- [Stated task]:
Count the lines in the entries below that contain the word "Open", matching its capitalization exactly, and reply with only that number.

start

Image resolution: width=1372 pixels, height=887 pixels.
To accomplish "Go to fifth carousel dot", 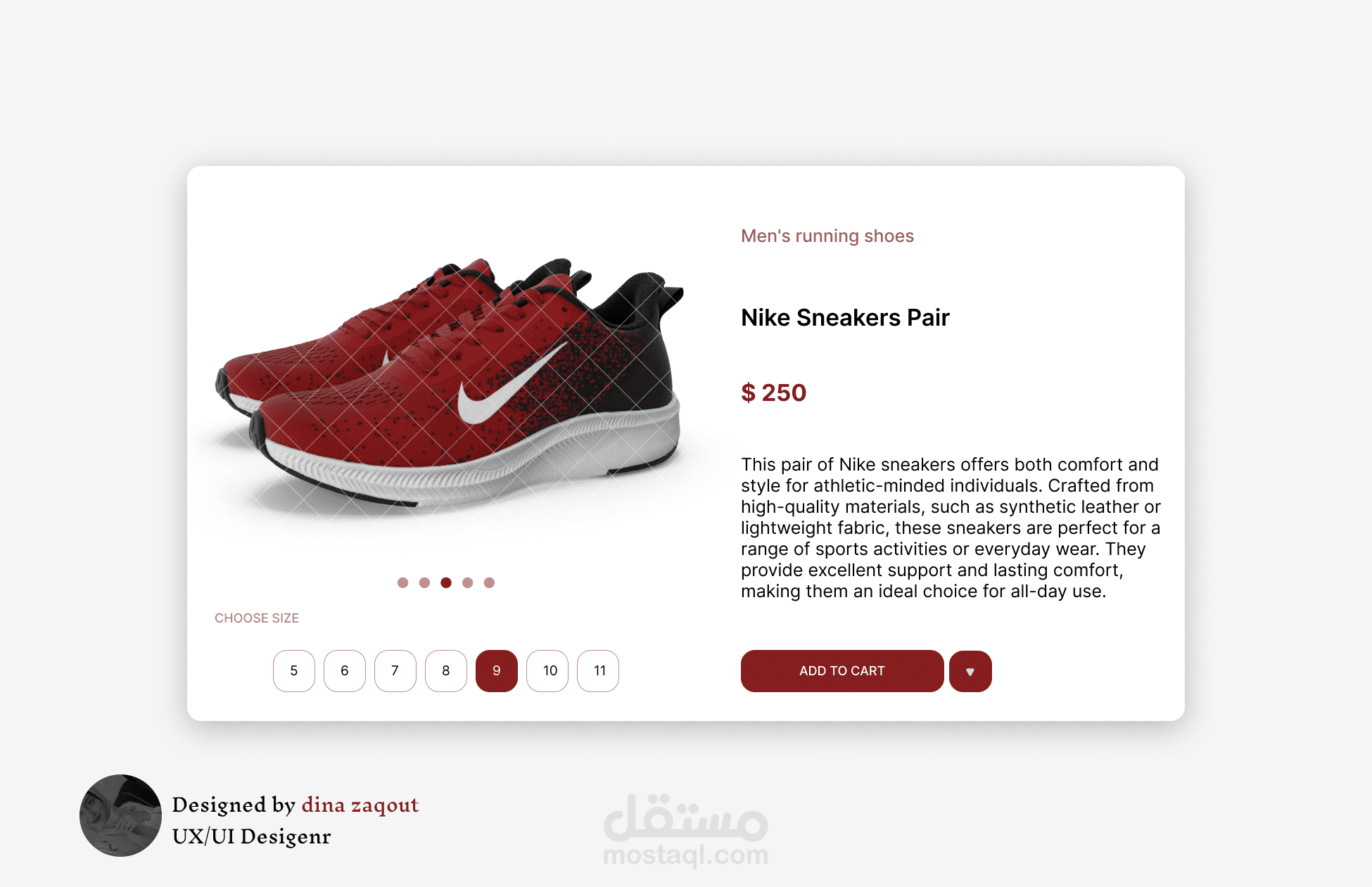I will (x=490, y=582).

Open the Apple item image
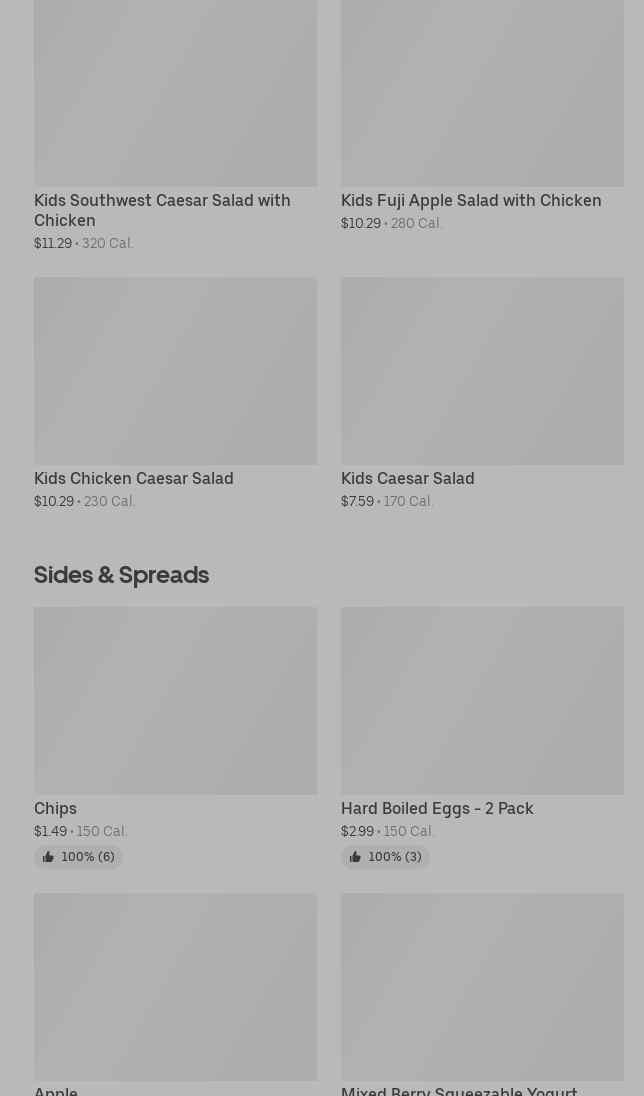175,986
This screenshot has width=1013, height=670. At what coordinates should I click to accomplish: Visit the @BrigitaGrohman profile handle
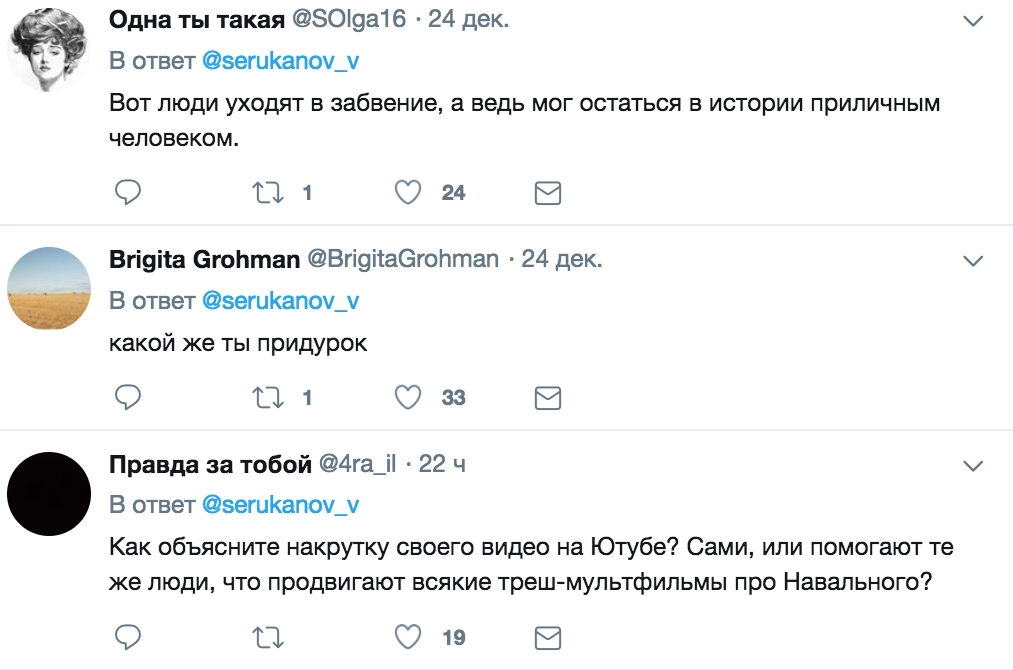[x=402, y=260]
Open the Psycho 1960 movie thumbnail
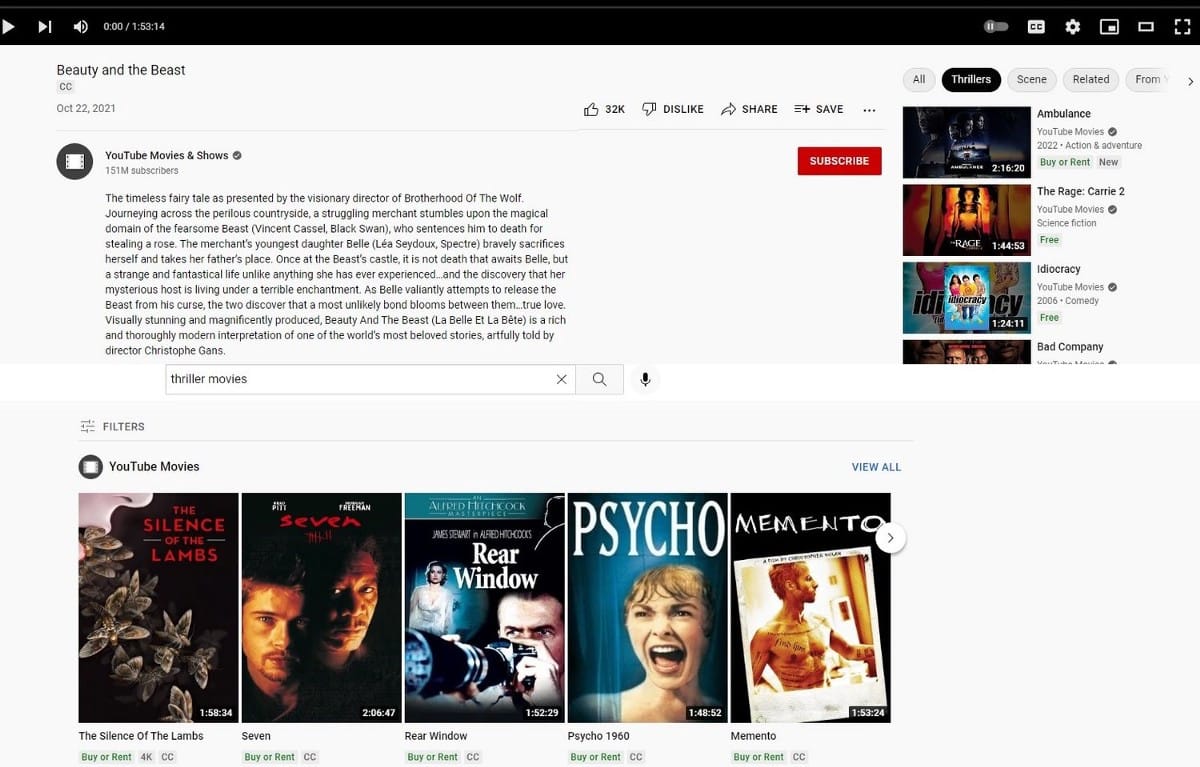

end

- [Expected output]:
2